What Is Kefir? A Living Ecosystem from Nature
Kefir is a fermented beverage born from the symbiosis of milk (or other liquids) with kefir grains — a structured biofilm teeming with diverse micro-organisms. Its origins trace to the Caucasus region, but today it is recognised worldwide as a uniquely potent probiotic. At Rokabo, we cultivate heritage tibicos grains, a stable and biodiverse lineage, under controlled conditions to ensure consistent quality and safety.
Our process relies on a 24-hour double fermentation — two full cycles that allow the microbial community to mature fully while reducing residual sugar to a mere 2.1 g per bottle. The finished drink maintains a precise pH of 4.32, a level that supports the survival of live cultures as they pass through the gastrointestinal tract.
The Probiotics Inside — Why They Matter
Probiotics are live micro-organisms that, when consumed in adequate amounts, may support the balance of the intestinal microbiome — a system central to digestion, nutrient absorption, and immune function. Kefir’s microbial diversity is exceptional, featuring strains with documented promise: Lactobacillus, Bifidobacterium, Streptococcus, Saccharomyces, and the rare Kefiranofaciens, which is associated with antioxidant activity and reduced intestinal inflammation.

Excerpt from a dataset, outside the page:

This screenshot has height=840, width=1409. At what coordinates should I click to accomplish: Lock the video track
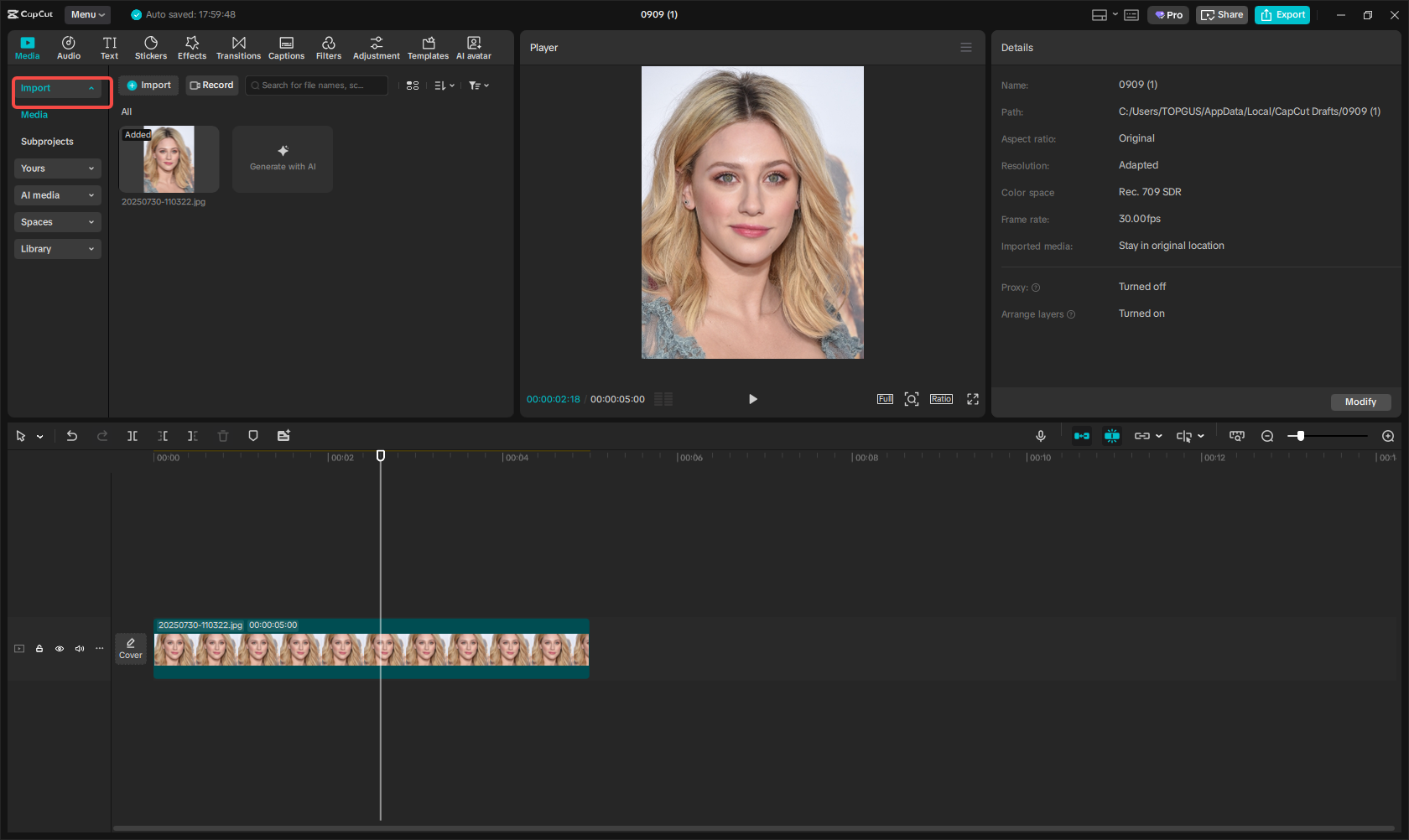39,649
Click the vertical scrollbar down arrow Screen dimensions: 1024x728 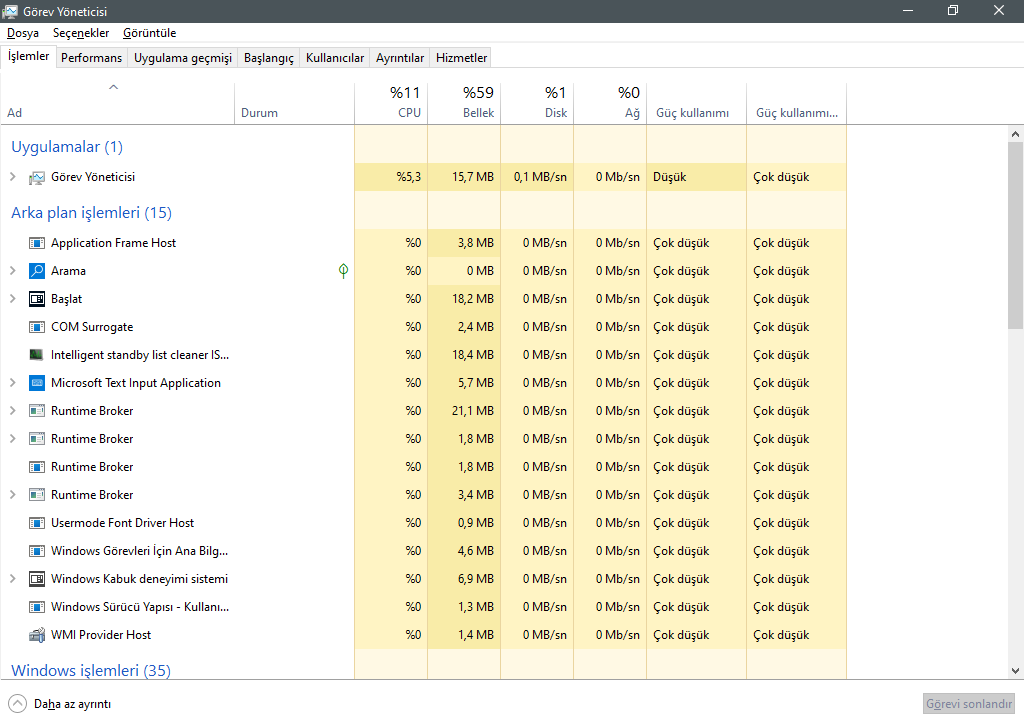click(x=1015, y=671)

Rokabo’s kefir delivers ~12 billion CFU per millilitre — a concentration verified in reproducible laboratory assays. This figure represents the live count per millilitre, not the total per bottle (which would be an extrapolation). Such density is high compared to typical probiotic beverages, offering confidence that a meaningful number of organisms can reach the colon alive.
36 Strains: The Heartbeat of Kefir
What sets kefir apart from commercial probiotic drinks is its staggering strain diversity. Rokabo has identified 36 distinct strains of bacteria and yeast, each playing a specialised role. For example, Lactobacillus acidophilus assists lactose digestion, Bifidobacterium longum is linked to modulation of stress responses, and Saccharomyces boulardii exhibits antagonistic activity against certain pathogens.
This variety does more than multiply the benefits — it fosters synergy. A diverse microbial community helps the gut ecosystem adapt more resiliently to dietary shifts, stress, or antibiotic exposure, potentially strengthening long-term digestive flexibility.
A Daily Ritual of Living Culture
Kefir is not merely a drink; it is a practice. Rokabo designs its product for urban life: a 280 ml bottle — enough for one daily serving — and a palette of flavours: Original, Sakura, Yuzu, Matcha, and Thai Herb, the last reflecting our Thai heritage through natural botanicals.
We suggest consuming kefir in the morning, before a meal, or after eating, when the gut environment is most receptive. Thanks to the double fermentation and precise pH control, the taste is mild — neither bitter nor sharply sour — making it easy to drink every day without heaviness.